> PERMASALAHAN: Ketik ulang dengan tepat bagian dari kutipan tentang gender, mulai dari "Rupanya, tanpa disadari" dan berakhir pada "dominasi oleh laki-laki.".

Gender = Perempuan : Laki-laki !!!

Berbicara soal gender maka kita akan membahas tentang laki-laki dan perempuan. Apa itu Gender? Mengapa gender dibicarakan? Dan Apa maksudnya ketidakadilan gender?
Pengertian Gender
Bila mendengar kata gender di daerah Nias, khususnya di desa- desa yang agak jauh dari kota, mungkin agak asing didengar. Tetapi bagi kalangan masyarakat yang sudah memiliki pengetahuan luas, hal ini sudah biasa. Yang dimaksud dengan Gender adalah perbedaan antara laki-laki dan perempuan dalam peran, fungsi,hak, tanggungjawab dan perilaku yang dibentuk oleh tata nilai sosial, budaya dan adat istiadat dari kelompok masyarakat yang dapat berubah menurut waktu serta kondisi setempat. Maka kesetaraan dan keadilan adalah proses untuk menjadi adil terhadap laki-laki dan Perempuan.
Rupanya, tanpa disadari di daerah dan di lingkungan kita saat ini, telah terjadi ketidak setaraan dan ketidak-adilan gender. Mengapa? Bila kita bertolak dari pengertian gender di atas maka dari segi tata nilai sosial budaya dan adat istiadat di Nias sudah jelas bahwa semua peran, fungsi, hak dan tanggungjawab lebih di dominasi oleh laki-laki.

> BARIS DATA:
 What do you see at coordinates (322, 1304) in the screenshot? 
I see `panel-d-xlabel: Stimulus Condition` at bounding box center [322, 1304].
---
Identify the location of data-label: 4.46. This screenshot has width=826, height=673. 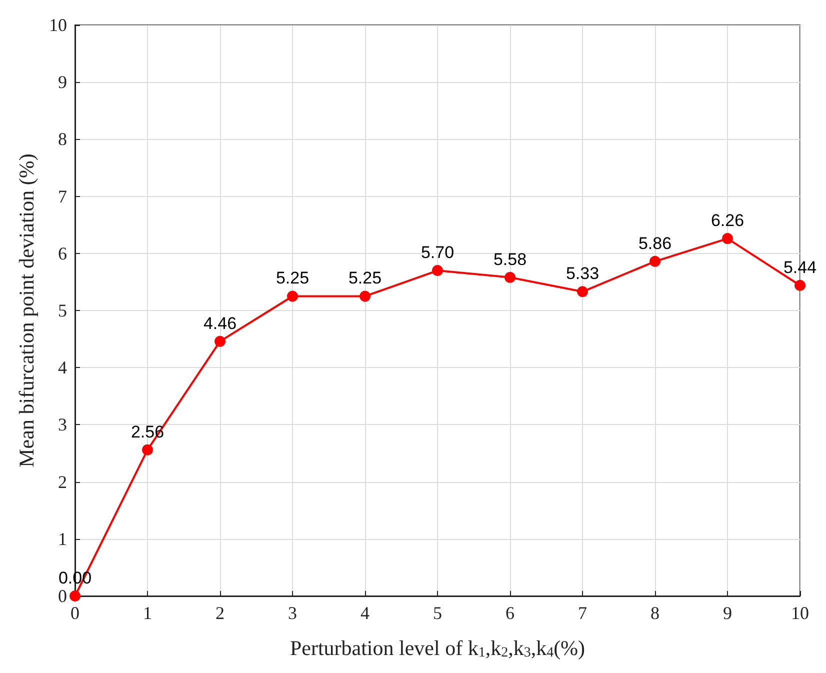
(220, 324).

> HASIL LATIHAN:
Rupanya, tanpa disadari di daerah dan di lingkungan kita saat ini, telah terjadi ketidak setaraan dan ketidak-adilan gender. Mengapa? Bila kita bertolak dari pengertian gender di atas maka dari segi tata nilai sosial budaya dan adat istiadat di Nias sudah jelas bahwa semua peran, fungsi, hak dan tanggungjawab lebih di dominasi oleh laki-laki.